See query. By “go back” return to the status quo ante (if it ever does, completely)–ie, no crazy spritz when I unscrew the lid.
I’m basically interested in the calculations for this question. I’m guessing they’re fairly rudimentary, and wondering whether diving tables (or their inverse, high-altitude skydiving tables) are the same thing in principle, with us, blood, and nitrogen compared with bottle, liquid, and CO2.
A gas is MORE soluble at colder temperatures so cooling the soda bottle would quicken the redissolution of your CO2.

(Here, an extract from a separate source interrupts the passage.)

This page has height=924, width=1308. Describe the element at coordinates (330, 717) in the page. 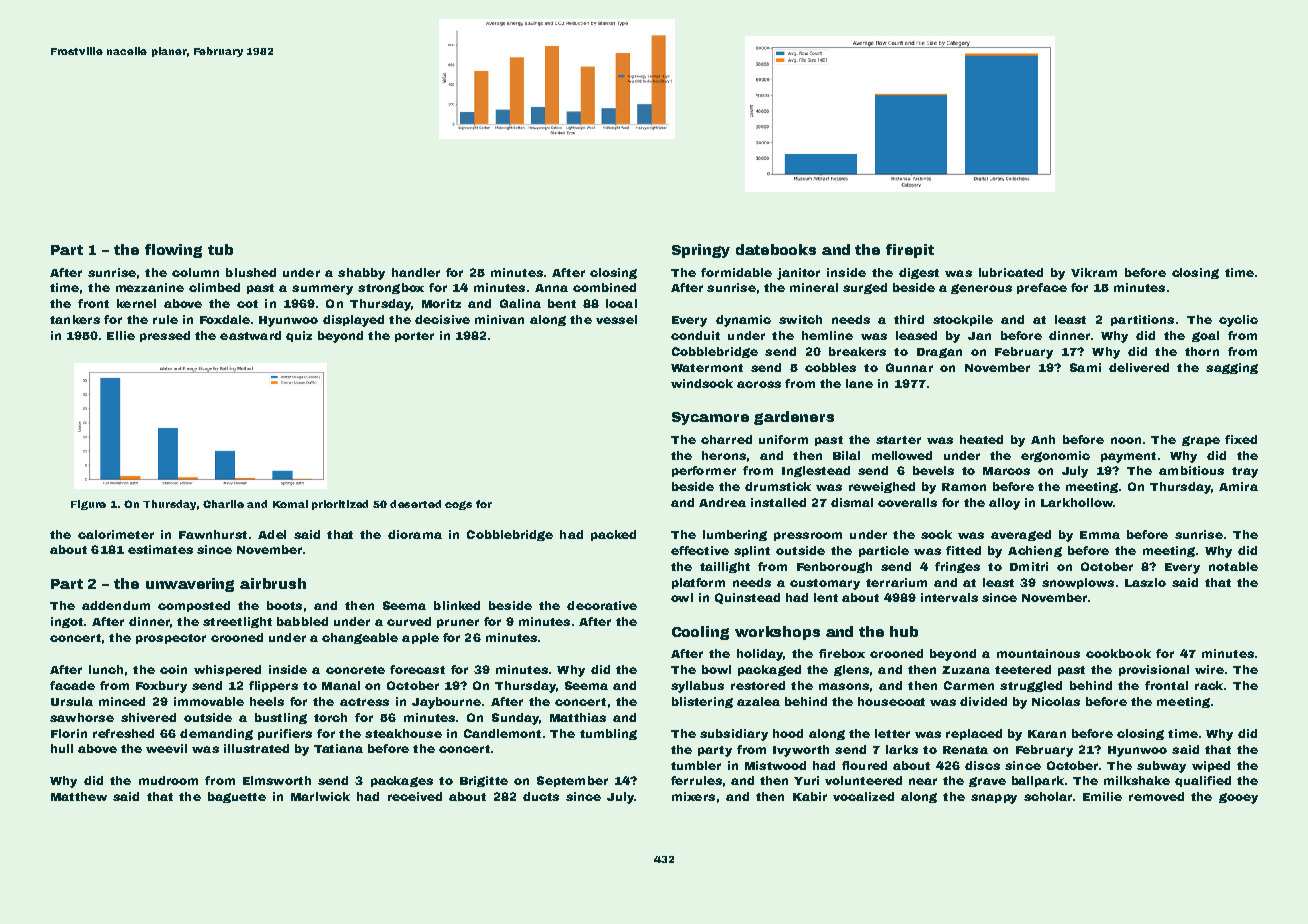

Dive tables are an attempt to make sure that nitrogen doesn’t bubble directly out of your blood and terrorize your insides. This would be accomplished by either not ascending too quickly giving you a chance to exhale the nitrogen and/or not being underwater long enough or at such a depth to accelerate the dissolution of nitrogen to begin with.
I remember something about testing if tapping a can of soda reduces fizz over. It turns out it doesn’t but that the 20-30 seconds was usually enough time for the CO2 to get back into the soda.
The Master speaks:
https://www.straightdope.com/columns/read/1034/will-tapping-a-pop-can-keep-the-carbonation-from-exploding-on-opening/
These guys took the question seriously…
I haven’t gone to the cite yet, but am compelled to note pleasant username/post combo.
For fuck sake:
Go out and buy a 12 pack and do the work.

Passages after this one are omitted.